Wednesday, June 21, 2006

BILLY BASHING
Jerry Harkins


The Times must have run front page book reviews before June 20, 2004 but I can’t, for the life of me, recall one. [1] The publication of Bill Clinton’s memoirs, however, was too much of a temptation. The Times’ relationship with Mr. Clinton is not a simple one. It endorsed him twice but that didn’t stop it from despising him or from siding with his most rabid, red meat critics. It never said anything good about him that wasn’t damning with faint praise. It has praised George Bush unreservedly on several issues, but never Bill Clinton. Toni Morrison famously explained it as a concomitant of its perception that he had been our first black President and she was right. He fed The Times’ nightmarish vision of a southern black hoodlum: big, loud, trashy and sexually voracious. They miss the catharsis of their daily Billy bashing so they decided to enjoy the opportunity to renew old grudges. They brought out their biggest literary gun, one Michiko Kakutani, and issued her a new well of bile. Ms. Kakutani was not amused: “…numbing, self conscious garrulity,” she wrote. Long-winded and tedious. Self-indulgent and often eye-crossingly dull. A messy pastiche. Self-serving, often turgid. Wow! That is literary criticism. Self-conscious, self-indulgent and self-serving—all in one 1,600 word barrage. There should be a 5-day waiting period before critics are allowed to buy a thesaurus.

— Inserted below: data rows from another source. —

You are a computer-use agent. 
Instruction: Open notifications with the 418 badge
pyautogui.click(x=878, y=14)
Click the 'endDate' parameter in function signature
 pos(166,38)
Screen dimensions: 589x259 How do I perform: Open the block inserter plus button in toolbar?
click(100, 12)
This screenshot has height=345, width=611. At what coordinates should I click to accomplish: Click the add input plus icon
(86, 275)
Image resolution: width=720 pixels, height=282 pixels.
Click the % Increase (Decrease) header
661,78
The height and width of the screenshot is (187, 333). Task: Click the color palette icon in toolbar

Now this may lead you to ask, who in hell is Michiko Kakutani? Well, according to the GoldSea Asian American web site, she is Number 10 on their list of the 60 most inspiring Asian Americans. Here’s what they have to say about her:

"Her surgical vivisections of bloated authors have made the New York Times lead literary critic the bitch-goddess of American letters and won her a Pulitzer in 1998 to boot. Browbeating America's cultured class with its own code is Kakutani's contribution to the spider-webbing crack in the stereotype of English-fracturing Asians. She did it all while keeping her inner -- or outer -- life from being limned by either the fawning or the fuming."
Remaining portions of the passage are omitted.